BEGIN MATERIAL FOR THE TASK
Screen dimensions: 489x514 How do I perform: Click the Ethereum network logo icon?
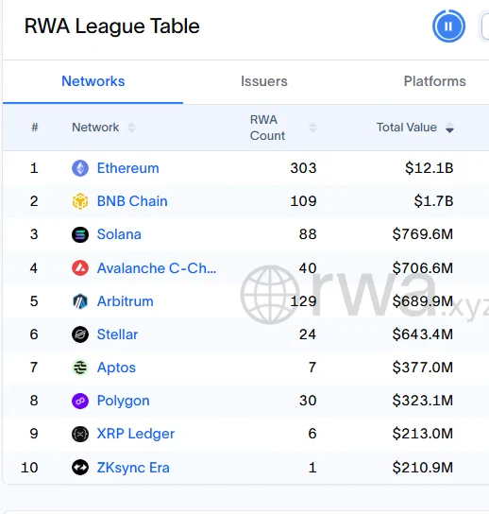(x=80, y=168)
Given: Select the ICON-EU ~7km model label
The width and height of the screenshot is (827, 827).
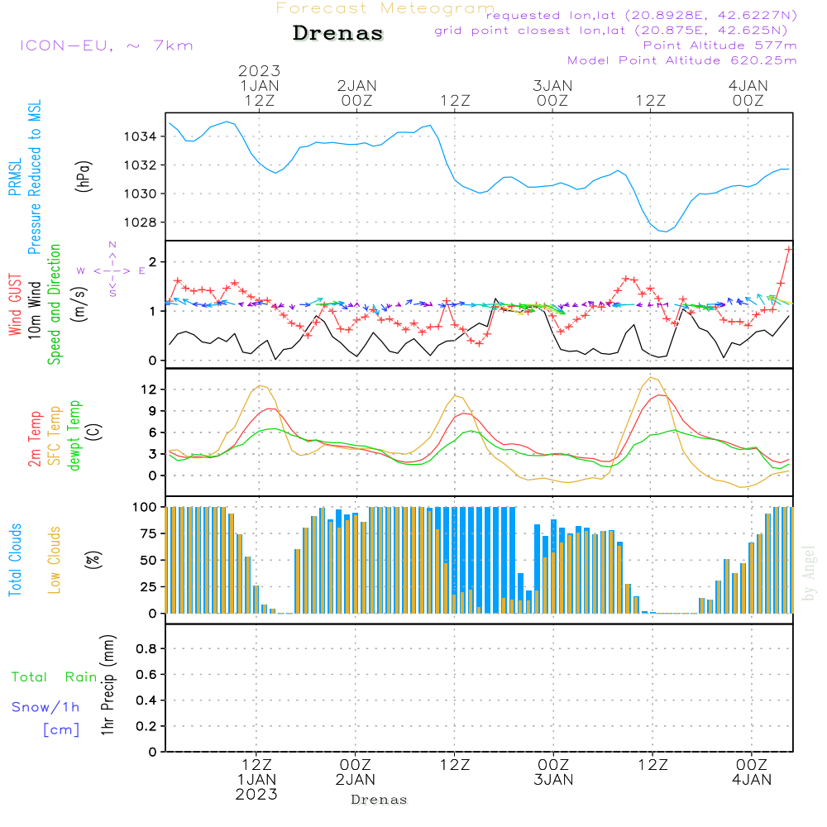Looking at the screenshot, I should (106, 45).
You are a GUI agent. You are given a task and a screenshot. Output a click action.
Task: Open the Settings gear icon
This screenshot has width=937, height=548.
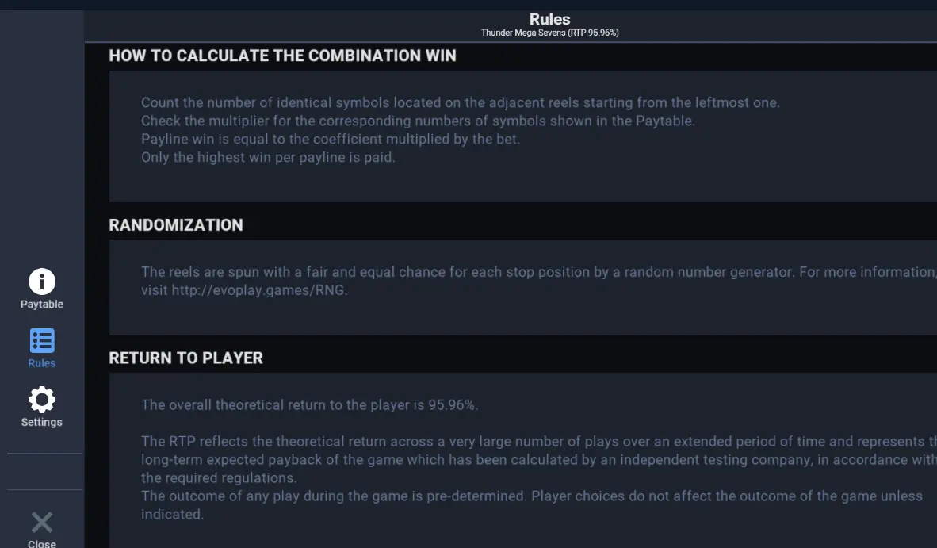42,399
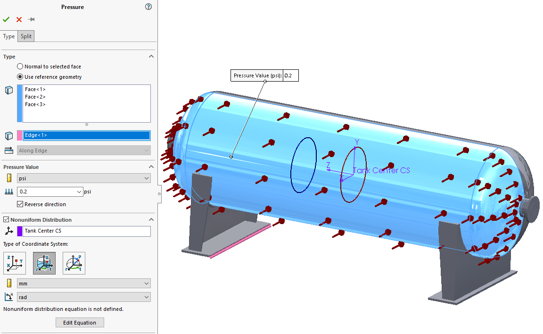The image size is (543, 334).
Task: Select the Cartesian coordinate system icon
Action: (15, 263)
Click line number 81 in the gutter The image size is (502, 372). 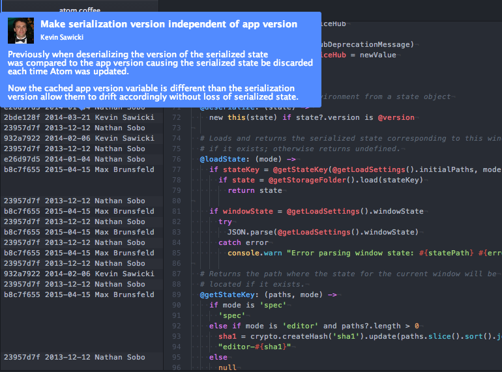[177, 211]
END MATERIAL FOR THE TASK
Line for line, output the entries above from the line with "Given: Select the ICON-EU ~7km model label" to the line with "Task: Open the Settings gear icon", both included, and nothing more. Skip pictures.

SOLUTION TO THE PROBLEM
Given: Select the ICON-EU ~7km model label
The width and height of the screenshot is (827, 827).
Looking at the screenshot, I should (106, 45).
You are a GUI agent. You are given a task and a screenshot. Output a click action.
Task: Open the Settings gear icon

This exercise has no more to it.